In their quest to create monolith social groups, their leaders disallow possibilities of creating alternative identities. It consequently makes it imperative for them to silence voices articulating ideas about the community contrary to theirs. To accept multiplicity of views is to weaken their own stranglehold over caste and religious groups to which they belong. It militates against their project of creating homogeneous social groups. Thus, the dissenters from inside the community are dubbed as the enemy within and ostracised; the opponents outside are often projected as conniving in the Great Conspiracy to marginalize the community.
Since books, films and other modes of public discourse function as vehicles for promoting alternative ideas on community identity, they are frowned upon and opposed, at times even violently. The painter MF Husain, therefore, must be hounded because he challenges Hindutva’s notion of religiosity. It is the reason why books on Shivaji, projecting him as other than a Hindu hero engaged in battling the ‘Muslim invader’, are sought to be banned, under pressure from chauvinist political groups. This is precisely why Salman Rushdie has to be banned, lest his religious irreverence afflicts the community.

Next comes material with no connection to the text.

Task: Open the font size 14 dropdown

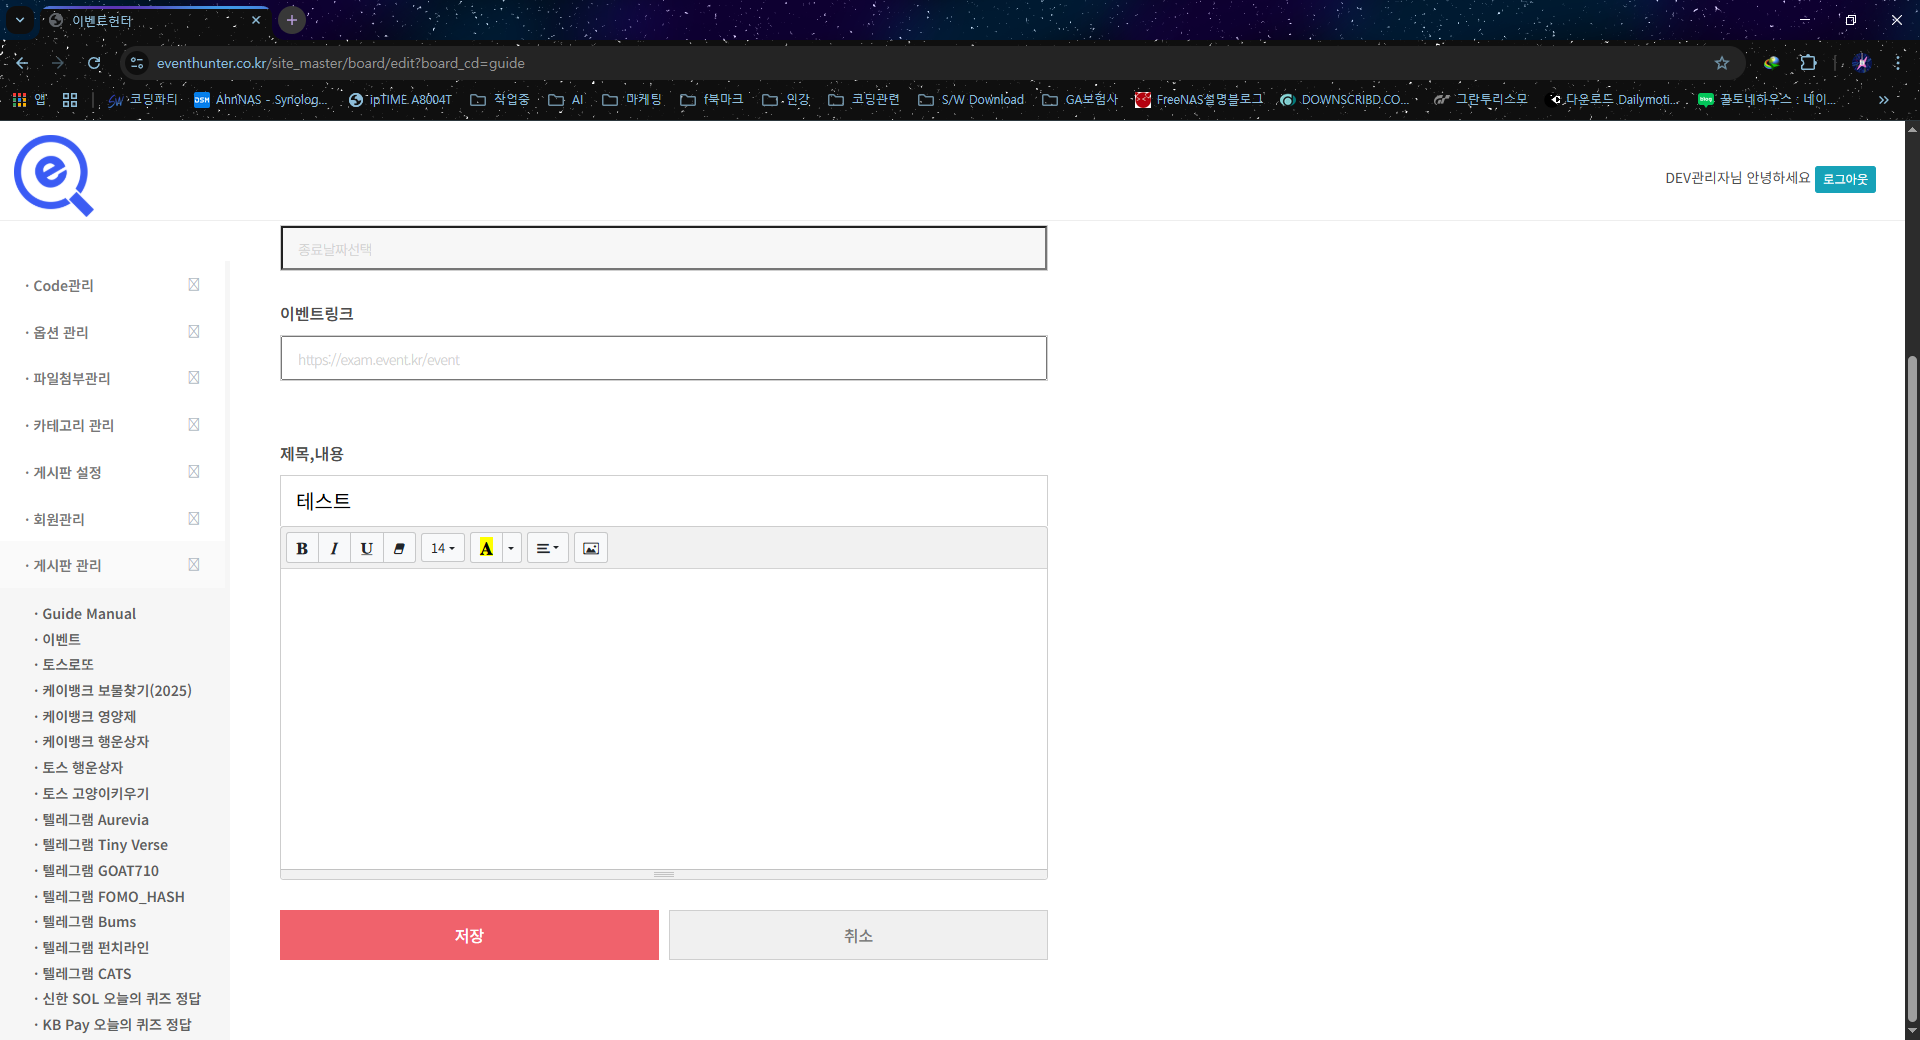Action: [442, 548]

Protests continued against the release of the film today. PTI
Protests continued against the release of the film today. PTI
The increasing marginalisation of the individual is indeed tragic, more so because of the pivotal role assigned to him and her in the Indian Constitution. During the acrimonious debates of the Constituent Assembly, there were some who wished to make the village the basic unit of governance and, therefore, politics. Instead, in consonance with the democratic principles extant worldwide, it was the individual who was chosen for this purpose. It was on him and her rights were bestowed; he and she were granted equality of status and empowered to vote and participate in democracy.
The primacy accorded to the individual sought to undercut the power social groups wielded over him and her, as also weaken and dismantle the social hierarchy. No doubt, the rigid rules of the caste system did relax considerably, particularly in the cities, where it became increasingly difficult to adhere to the ideas of purity and pollution. Yet, simultaneously, competition for power triggered mobilisation on the basis of caste and religion, prompting politicians to reinforce primordial identities, often to the exclusion of other competing ideas.
In this scenario, the individual has been subordinated to the group, as has been his independence to promoting the solidarity of the group. This trend isn’t confined to the realm of arts and ideas. For instance, the group and its tradition are invoked to annul and punish couples who decide to marry on their own, or who dare to choose partners from castes and religions other than their own. Again, group consolidation and mobilisation inspired some backward castes in Tamil Nadu to stage a rally early December, decrying inter-caste marriage involving Dalits.
Indeed, it is through protecting the individual from the group we can ensure the liberal space in India doesn’t shrink any further. It is only then can we save books and films from the fury of the mob.